**AVAILABLE DATA:**
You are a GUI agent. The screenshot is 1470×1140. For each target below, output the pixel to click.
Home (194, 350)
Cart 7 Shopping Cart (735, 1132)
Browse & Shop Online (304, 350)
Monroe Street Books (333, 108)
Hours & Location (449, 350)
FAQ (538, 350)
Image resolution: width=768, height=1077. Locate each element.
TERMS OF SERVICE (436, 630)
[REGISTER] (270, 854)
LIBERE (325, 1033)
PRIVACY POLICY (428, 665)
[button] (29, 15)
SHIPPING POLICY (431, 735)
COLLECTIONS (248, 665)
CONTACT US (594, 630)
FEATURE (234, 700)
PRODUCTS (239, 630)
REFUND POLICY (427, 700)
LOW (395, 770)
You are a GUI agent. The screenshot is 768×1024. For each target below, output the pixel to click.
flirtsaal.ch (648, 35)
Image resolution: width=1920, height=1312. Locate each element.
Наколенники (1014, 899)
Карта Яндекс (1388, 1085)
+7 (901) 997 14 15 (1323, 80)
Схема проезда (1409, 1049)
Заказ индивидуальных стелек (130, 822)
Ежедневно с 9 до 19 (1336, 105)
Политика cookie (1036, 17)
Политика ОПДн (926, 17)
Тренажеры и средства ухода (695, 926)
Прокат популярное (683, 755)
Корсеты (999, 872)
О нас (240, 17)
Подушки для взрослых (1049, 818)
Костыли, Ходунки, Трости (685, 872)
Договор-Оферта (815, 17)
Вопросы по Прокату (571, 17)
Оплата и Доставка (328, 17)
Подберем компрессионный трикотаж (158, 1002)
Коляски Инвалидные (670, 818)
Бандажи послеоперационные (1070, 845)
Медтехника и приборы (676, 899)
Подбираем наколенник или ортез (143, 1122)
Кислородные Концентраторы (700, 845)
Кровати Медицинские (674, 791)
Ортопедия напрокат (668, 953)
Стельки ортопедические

**EXERCISE REQUIREMENTS:**
Find where the line with "Browse & Shop Online (304, 350)" sits in the material above, then copy exactly from it through the line with "flirtsaal.ch (648, 35)". Add no other line.

**RESULT OF THIS EXERCISE:**
Browse & Shop Online (304, 350)
Monroe Street Books (333, 108)
Hours & Location (449, 350)
FAQ (538, 350)
Image resolution: width=768, height=1077. Locate each element.
TERMS OF SERVICE (436, 630)
[REGISTER] (270, 854)
LIBERE (325, 1033)
PRIVACY POLICY (428, 665)
[button] (29, 15)
SHIPPING POLICY (431, 735)
COLLECTIONS (248, 665)
CONTACT US (594, 630)
FEATURE (234, 700)
PRODUCTS (239, 630)
REFUND POLICY (427, 700)
LOW (395, 770)
You are a GUI agent. The screenshot is 768×1024. For each target below, output the pixel to click.
flirtsaal.ch (648, 35)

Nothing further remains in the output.